The Follow-the-Sun (FTS) model sounds great on paper: hand off work across time zones for 24/7 productivity. In practice, it often creates significant operational challenges that outweigh the benefits.

Four Problems With Follow-the-Sun

1. Context Loss in Handoffs

Task transfers across continents frequently lose important nuances, decision rationale, and scope changes. That “quick update” from your US team arrives incomplete for your Asia team, resulting in rework and misalignment.

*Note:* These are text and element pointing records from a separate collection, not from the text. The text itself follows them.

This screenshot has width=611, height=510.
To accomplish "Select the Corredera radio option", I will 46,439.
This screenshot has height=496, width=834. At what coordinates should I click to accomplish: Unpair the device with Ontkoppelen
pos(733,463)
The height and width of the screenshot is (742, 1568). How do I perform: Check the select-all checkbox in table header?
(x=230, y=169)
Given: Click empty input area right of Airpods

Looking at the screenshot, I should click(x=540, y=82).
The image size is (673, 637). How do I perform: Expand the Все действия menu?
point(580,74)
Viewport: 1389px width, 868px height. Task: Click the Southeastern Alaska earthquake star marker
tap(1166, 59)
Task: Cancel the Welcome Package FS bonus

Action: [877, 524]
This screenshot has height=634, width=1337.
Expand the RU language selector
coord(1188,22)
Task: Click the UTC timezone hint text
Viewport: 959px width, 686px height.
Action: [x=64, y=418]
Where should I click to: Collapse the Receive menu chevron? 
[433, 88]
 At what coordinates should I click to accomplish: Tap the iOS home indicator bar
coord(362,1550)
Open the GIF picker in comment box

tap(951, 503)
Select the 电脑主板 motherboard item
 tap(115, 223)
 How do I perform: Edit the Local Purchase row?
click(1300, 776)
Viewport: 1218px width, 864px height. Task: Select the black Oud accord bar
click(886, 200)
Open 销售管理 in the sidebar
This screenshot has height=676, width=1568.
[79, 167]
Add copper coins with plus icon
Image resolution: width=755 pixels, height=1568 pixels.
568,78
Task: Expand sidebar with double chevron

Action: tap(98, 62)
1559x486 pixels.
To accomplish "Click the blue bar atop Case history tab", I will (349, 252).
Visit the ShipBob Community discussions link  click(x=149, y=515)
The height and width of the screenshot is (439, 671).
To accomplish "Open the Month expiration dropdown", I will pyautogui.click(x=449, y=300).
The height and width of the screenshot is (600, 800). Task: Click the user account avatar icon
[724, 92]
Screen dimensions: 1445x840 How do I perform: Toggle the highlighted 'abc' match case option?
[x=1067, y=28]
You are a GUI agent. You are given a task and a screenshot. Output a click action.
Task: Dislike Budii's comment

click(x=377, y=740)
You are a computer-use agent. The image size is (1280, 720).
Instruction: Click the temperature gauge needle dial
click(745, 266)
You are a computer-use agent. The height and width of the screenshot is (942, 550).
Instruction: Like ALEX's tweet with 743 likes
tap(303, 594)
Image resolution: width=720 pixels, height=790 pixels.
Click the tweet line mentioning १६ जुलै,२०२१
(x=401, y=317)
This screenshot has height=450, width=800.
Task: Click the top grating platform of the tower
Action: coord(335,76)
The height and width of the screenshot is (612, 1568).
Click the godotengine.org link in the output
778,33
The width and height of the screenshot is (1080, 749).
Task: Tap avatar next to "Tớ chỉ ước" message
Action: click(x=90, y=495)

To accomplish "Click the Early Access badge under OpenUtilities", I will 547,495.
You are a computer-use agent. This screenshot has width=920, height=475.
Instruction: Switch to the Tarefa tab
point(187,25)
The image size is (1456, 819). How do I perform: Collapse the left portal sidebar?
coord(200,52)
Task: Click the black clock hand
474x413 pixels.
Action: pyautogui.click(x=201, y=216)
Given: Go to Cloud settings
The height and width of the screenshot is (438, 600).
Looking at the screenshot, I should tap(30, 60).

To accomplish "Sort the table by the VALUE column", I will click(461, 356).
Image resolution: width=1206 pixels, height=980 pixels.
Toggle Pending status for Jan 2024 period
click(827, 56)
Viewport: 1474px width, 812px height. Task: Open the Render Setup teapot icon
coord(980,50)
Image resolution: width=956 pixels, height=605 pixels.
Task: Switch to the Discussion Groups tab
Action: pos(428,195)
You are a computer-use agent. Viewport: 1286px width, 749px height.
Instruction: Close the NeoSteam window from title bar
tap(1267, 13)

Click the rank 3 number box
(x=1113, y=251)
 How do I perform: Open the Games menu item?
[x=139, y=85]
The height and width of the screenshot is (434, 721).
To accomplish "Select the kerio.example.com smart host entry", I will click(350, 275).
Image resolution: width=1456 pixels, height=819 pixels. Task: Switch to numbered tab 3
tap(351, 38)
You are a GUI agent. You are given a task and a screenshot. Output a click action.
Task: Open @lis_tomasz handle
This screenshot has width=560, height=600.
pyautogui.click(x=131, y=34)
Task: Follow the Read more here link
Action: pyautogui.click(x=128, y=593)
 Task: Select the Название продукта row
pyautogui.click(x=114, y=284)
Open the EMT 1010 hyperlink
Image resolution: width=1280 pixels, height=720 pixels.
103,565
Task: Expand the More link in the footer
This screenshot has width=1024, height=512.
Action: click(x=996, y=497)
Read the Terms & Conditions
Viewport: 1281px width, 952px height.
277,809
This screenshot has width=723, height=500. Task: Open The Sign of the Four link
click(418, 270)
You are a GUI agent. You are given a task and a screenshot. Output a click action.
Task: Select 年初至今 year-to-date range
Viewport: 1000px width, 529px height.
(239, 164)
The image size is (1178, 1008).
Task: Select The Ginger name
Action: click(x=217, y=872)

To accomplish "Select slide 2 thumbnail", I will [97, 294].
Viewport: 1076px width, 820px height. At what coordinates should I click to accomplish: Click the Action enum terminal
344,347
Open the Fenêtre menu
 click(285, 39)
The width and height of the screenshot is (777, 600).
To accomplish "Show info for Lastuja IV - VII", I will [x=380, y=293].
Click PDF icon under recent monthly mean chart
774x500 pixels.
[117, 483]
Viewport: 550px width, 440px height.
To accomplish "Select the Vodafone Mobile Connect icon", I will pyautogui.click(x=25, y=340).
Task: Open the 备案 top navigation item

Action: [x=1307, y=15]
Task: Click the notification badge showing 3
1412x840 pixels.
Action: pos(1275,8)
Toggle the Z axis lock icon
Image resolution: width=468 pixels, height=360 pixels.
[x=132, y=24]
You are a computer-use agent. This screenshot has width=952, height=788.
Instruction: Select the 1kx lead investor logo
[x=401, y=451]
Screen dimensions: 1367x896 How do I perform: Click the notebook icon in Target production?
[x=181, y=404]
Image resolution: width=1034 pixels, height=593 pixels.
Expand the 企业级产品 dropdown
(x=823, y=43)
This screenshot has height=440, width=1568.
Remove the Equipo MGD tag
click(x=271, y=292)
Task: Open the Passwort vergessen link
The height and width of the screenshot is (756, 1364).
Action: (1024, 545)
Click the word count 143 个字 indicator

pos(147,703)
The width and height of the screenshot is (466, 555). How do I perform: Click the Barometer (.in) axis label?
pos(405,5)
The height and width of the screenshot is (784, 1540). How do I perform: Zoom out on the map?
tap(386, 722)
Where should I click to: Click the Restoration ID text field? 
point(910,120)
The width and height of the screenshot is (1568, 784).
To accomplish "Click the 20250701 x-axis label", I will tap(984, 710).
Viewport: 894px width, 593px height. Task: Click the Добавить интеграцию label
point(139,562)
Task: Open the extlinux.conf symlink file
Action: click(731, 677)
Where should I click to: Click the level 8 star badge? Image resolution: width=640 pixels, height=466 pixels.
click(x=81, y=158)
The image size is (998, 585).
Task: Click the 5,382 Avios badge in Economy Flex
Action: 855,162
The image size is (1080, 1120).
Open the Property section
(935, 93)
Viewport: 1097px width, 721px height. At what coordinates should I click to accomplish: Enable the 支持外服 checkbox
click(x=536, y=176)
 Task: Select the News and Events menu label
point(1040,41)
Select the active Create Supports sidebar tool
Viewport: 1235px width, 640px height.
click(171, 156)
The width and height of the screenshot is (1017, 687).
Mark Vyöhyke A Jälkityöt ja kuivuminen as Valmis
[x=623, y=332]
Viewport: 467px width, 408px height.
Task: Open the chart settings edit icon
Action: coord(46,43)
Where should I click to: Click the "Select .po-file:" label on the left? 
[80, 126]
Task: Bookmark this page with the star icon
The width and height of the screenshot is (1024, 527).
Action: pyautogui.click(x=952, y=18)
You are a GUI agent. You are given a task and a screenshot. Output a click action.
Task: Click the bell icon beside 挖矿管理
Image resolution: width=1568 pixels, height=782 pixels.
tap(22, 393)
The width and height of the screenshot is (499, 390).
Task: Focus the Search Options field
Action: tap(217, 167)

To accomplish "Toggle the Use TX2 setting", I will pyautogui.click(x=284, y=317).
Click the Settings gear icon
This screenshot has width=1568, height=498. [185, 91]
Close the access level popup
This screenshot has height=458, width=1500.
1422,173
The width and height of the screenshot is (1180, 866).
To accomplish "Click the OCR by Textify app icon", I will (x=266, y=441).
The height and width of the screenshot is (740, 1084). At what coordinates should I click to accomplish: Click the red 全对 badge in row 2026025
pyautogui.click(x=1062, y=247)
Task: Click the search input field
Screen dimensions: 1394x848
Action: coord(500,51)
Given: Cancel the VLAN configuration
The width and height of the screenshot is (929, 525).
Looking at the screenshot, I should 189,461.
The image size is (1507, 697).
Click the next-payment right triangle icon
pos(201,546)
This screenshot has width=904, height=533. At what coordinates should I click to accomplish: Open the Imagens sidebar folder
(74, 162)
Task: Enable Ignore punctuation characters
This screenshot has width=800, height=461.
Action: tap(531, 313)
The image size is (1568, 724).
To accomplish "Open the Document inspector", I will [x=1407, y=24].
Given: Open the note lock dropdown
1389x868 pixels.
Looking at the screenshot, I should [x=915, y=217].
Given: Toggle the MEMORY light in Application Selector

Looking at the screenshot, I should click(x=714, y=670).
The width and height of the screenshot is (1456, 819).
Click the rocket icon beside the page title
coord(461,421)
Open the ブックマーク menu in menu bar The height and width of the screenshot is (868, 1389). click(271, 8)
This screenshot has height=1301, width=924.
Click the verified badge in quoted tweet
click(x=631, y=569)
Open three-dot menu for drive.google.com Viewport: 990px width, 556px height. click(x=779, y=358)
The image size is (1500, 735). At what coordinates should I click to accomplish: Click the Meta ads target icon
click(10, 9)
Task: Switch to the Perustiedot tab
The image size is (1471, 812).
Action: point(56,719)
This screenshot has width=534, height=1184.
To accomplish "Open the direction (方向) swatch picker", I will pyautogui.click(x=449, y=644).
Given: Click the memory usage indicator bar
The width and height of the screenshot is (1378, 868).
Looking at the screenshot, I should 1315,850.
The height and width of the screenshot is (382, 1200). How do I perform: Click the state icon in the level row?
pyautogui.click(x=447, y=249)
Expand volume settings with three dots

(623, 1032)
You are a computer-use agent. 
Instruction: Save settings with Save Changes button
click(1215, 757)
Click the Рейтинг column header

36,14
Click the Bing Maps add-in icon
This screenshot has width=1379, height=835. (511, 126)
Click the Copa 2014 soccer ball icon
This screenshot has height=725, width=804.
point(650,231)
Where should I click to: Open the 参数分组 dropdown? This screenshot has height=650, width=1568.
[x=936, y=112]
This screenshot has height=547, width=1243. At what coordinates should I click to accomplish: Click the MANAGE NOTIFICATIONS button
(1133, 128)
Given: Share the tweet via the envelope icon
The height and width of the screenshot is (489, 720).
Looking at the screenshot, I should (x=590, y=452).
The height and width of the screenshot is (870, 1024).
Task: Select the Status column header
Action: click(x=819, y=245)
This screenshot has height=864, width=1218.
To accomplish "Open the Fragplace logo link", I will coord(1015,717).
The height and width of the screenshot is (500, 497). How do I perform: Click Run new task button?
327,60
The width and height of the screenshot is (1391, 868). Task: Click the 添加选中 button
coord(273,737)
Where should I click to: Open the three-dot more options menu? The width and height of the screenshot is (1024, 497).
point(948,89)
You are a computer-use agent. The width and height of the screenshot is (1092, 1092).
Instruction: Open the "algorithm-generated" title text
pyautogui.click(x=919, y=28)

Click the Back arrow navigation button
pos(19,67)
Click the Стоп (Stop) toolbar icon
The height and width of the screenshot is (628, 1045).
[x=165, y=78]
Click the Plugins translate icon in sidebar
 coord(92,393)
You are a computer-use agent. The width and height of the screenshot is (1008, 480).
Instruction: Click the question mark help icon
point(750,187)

2. Async Communication Limitations

The model struggles when projects require frequent alignment or rapid iteration. The right person won’t see a message for 8+ hours. For fast-moving work, this lag compounds into days of delay.

3. Hidden Burnout

Despite promises of flexible scheduling, team members often adjust their hours to create overlap with other regions. A developer in Manila takes calls at 10 PM “just this once”—until it becomes expected. Fatigue and morale issues follow.

4. Tool Proliferation

Teams compensate for lack of real-time collaboration by implementing numerous documentation platforms—Notion, Confluence, Slack, Jira, Loom. Eventually, coordination itself becomes the job.

A Better Alternative

Instead of spreading teams across the globe, consider hiring offshore teams within the same time zone as your core operations. You get:

  • Real-time collaboration when it matters
  • Cost efficiency of offshore hiring
  • Stronger team culture through shared working hours
  • Maintained agility without timezone complications

When FTS Can Work

To be fair, Follow-the-Sun works for organizations with mature async cultures, well-documented processes, and work that genuinely benefits from continuous coverage (like support or DevOps).

But for most scaling companies building products that require iteration and collaboration? Same-timezone distributed teams deliver better outcomes.